Social Media Use: Helping Millennials Continue Baby Boomer Businesses
Did you know that baby boomers account for 40% of small business and franchise ownership in the United States? 35% of these businesses have been in operation for over ten years and in that time have built up a loyal customer base. Boomer-owned businesses employ 25 million people, and tens of millions more are dependent on these businesses’ existence and success. Baby boomer owned businesses are a crucial component of the American economy, but there has been a turning point in recent years.

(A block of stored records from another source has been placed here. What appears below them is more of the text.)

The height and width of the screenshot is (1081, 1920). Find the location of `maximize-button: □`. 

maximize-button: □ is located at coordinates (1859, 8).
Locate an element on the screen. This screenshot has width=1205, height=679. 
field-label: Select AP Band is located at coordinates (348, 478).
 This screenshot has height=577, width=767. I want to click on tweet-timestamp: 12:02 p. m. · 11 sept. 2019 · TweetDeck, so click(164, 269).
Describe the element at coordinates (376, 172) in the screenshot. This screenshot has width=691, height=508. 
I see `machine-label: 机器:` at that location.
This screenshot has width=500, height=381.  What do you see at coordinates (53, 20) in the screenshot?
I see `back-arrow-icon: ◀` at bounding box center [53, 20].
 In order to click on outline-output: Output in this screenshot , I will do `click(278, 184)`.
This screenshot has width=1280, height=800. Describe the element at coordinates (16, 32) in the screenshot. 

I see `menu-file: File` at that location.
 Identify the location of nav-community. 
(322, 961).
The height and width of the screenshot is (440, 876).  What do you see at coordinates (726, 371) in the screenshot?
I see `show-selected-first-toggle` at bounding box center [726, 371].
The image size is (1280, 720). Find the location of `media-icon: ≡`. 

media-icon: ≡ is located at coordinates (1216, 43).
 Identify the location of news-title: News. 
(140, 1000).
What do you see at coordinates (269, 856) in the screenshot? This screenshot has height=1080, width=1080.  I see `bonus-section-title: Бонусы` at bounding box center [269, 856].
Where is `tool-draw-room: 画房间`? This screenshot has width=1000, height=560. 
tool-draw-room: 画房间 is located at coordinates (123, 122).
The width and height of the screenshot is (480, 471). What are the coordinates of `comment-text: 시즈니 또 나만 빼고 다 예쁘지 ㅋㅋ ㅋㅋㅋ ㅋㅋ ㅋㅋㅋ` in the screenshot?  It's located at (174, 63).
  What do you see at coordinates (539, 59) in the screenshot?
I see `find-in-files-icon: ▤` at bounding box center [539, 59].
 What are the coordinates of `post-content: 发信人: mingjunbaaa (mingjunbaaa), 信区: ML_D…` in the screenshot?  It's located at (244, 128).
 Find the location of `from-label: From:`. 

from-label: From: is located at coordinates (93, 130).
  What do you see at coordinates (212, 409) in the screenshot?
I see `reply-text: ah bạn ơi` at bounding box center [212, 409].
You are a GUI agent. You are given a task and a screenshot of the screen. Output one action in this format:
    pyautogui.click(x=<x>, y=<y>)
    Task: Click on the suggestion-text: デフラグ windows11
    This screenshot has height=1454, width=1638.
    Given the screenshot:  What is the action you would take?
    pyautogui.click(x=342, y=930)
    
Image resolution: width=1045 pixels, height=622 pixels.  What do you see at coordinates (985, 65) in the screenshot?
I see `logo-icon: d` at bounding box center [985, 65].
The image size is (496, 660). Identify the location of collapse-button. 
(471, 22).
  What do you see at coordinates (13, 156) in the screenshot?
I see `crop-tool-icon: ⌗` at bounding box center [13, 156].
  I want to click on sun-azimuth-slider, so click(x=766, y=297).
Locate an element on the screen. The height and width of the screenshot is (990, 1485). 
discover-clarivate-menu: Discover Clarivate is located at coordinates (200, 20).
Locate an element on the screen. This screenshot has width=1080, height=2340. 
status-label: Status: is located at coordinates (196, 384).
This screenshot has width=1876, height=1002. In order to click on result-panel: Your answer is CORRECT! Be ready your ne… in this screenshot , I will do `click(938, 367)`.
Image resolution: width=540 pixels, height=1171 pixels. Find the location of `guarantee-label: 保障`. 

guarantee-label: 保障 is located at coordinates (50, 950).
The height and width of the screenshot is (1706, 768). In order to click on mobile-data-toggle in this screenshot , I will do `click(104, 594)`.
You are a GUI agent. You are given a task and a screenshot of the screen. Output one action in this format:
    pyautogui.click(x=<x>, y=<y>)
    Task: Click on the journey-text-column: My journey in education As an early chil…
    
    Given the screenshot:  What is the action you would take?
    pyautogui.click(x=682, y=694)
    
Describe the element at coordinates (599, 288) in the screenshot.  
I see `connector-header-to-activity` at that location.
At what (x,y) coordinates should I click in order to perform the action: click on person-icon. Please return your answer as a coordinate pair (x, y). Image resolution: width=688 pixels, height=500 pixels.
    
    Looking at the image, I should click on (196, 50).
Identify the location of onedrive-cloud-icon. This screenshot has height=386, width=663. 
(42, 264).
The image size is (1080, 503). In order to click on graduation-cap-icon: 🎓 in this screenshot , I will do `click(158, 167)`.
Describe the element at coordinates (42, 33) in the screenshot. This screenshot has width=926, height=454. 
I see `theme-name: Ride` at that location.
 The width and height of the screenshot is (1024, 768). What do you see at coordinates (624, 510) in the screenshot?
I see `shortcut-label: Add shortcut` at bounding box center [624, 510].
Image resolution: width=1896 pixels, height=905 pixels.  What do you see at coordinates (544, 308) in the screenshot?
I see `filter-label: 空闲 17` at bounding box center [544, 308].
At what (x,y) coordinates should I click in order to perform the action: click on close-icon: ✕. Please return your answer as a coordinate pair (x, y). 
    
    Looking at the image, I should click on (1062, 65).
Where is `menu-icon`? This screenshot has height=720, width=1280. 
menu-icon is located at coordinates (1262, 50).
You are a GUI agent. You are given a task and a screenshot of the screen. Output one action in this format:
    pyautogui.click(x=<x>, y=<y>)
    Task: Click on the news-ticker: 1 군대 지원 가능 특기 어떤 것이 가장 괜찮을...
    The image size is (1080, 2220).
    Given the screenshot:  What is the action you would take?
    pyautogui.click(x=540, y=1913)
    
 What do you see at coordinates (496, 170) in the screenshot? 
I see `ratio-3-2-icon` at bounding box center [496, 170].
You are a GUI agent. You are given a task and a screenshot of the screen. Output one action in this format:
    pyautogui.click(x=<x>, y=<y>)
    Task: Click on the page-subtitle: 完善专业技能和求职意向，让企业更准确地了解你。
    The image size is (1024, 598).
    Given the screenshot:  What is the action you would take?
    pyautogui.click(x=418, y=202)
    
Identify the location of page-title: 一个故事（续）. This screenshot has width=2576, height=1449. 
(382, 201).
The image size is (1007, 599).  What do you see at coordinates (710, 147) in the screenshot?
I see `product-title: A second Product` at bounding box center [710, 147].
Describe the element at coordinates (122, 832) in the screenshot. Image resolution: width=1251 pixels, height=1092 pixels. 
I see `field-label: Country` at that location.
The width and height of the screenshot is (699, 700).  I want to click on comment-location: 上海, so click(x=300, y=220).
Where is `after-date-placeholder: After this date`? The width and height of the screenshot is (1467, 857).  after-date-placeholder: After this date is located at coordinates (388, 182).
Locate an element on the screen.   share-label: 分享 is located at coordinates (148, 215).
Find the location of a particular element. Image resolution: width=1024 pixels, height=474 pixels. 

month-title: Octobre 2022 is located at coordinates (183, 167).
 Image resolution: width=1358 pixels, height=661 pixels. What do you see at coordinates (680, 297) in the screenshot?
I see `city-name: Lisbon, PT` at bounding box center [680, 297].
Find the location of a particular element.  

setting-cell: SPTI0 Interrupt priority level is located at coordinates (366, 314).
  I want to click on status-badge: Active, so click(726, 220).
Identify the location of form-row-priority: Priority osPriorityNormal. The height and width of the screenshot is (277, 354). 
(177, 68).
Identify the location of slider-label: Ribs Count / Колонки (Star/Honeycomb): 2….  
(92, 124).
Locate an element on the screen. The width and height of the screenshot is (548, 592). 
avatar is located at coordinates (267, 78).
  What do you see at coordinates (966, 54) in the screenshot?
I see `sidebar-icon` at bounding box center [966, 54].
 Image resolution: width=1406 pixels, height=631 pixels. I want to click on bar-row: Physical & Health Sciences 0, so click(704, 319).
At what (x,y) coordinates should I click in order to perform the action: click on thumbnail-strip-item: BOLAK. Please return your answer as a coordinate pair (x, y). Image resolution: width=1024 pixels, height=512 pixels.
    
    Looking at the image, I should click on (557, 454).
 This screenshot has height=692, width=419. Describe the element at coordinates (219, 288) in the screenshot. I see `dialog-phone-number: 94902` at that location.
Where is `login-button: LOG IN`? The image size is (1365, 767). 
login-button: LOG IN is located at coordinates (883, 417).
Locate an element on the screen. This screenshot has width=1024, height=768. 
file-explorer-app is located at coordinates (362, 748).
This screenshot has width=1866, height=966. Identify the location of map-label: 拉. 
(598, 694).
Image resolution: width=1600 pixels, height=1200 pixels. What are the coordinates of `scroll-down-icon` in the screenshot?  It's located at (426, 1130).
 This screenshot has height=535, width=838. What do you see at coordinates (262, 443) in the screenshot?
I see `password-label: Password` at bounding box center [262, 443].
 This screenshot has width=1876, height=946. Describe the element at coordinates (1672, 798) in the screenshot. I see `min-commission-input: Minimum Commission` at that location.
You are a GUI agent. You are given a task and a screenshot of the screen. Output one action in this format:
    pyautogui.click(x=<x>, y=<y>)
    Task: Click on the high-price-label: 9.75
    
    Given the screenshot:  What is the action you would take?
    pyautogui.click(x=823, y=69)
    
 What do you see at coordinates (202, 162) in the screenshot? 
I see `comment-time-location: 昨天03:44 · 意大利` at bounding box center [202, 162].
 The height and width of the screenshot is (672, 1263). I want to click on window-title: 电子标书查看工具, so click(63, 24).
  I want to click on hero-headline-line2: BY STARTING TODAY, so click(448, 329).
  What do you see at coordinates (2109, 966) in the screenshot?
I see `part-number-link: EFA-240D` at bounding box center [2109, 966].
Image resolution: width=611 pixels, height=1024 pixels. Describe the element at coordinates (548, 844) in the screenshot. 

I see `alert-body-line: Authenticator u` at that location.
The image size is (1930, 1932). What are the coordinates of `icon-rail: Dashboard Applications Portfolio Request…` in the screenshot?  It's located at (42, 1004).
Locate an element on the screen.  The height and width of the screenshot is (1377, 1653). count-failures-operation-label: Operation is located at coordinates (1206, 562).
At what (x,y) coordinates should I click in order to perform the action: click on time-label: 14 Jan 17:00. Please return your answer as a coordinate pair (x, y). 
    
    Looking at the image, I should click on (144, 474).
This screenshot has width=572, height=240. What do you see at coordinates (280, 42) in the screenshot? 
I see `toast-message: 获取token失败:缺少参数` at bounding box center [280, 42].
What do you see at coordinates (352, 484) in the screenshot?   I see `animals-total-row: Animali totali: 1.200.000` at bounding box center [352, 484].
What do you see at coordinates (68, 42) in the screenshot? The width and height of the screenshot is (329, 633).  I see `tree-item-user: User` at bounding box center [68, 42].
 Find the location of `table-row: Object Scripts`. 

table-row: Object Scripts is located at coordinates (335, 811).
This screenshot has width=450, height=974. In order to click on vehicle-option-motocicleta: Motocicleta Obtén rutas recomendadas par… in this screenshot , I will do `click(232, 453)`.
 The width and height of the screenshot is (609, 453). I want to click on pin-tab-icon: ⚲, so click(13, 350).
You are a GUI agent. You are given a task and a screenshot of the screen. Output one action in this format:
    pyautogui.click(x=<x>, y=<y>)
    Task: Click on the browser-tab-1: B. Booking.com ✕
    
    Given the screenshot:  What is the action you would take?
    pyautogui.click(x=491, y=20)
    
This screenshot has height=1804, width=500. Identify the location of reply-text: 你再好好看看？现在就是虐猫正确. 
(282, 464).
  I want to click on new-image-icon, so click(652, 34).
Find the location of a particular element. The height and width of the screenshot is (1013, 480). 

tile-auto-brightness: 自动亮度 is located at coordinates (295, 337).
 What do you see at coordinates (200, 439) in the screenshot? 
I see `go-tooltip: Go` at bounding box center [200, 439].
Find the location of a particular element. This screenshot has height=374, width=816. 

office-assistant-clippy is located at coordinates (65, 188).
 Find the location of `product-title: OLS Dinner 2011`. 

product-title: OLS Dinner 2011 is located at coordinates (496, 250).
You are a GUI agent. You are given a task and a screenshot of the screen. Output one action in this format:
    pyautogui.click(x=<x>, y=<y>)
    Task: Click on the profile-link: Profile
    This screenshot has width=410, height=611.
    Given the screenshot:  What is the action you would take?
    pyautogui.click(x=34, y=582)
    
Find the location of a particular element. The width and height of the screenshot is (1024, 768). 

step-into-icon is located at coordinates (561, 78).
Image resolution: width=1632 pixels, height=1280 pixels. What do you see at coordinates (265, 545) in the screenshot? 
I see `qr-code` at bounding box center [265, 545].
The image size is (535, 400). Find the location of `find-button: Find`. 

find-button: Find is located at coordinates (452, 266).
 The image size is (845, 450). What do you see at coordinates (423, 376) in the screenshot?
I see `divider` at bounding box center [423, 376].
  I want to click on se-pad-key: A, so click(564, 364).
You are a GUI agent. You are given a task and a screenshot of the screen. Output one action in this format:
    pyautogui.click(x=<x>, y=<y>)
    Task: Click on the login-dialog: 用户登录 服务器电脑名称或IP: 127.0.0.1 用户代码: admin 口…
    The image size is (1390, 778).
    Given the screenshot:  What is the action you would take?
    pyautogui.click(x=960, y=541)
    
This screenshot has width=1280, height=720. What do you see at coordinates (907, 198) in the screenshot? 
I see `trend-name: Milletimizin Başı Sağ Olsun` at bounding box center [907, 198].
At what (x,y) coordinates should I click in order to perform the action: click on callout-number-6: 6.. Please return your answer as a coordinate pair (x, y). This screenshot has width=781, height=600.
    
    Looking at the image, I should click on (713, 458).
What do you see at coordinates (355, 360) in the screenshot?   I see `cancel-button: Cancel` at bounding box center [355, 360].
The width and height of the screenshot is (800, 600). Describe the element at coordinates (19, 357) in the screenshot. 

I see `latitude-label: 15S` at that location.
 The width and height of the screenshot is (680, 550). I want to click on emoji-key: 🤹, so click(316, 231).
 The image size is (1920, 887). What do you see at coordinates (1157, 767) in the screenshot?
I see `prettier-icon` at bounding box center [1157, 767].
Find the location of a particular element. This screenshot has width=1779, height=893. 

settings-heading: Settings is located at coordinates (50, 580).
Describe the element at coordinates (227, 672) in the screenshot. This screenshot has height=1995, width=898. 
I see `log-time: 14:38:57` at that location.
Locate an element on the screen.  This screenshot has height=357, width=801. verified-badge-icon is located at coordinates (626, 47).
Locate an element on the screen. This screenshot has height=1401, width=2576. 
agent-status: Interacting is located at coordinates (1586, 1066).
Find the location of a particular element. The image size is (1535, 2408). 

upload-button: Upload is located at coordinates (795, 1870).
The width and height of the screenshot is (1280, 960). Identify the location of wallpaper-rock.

Baby boomers are now reaching the point where they are looking to retire. Many of these small business owners do not have a transition or succession plan in place, most stating the reason is simply because they enjoy running their company. When it comes time for baby boomers to retire though, many are forced to sell their businesses, which can be difficult. Small businesses are often too small to be on the radar for private equity funds and owners are often hesitant to sell unless they know the person taking over will continue running their business smoothly. Luckily, there has beena a shift in recent years that has left more of the younger generation looking to take over these businesses.
Millennials are increasingly leaving their corporate jobs and becoming their own bosses. Starting a brand new business can be a daunting task, and so many millennials are buying already established businesses that baby boomers are looking to sell. The already existing success of a business due to loyal customers is a huge plus for aspiring new owners, and with millennials’ use of social media there is room for even more success. After taking over a new business, millennials can utilize social media more so than baby boomers to market and advertise their business.
The transition from baby boomers to millennial small business owners can be made much easier with the use of social media marketing and advertising. Using these tools along with an already established customer base can ensure that these long standing businesses will continue to remain profitable and important pillars of the American economy.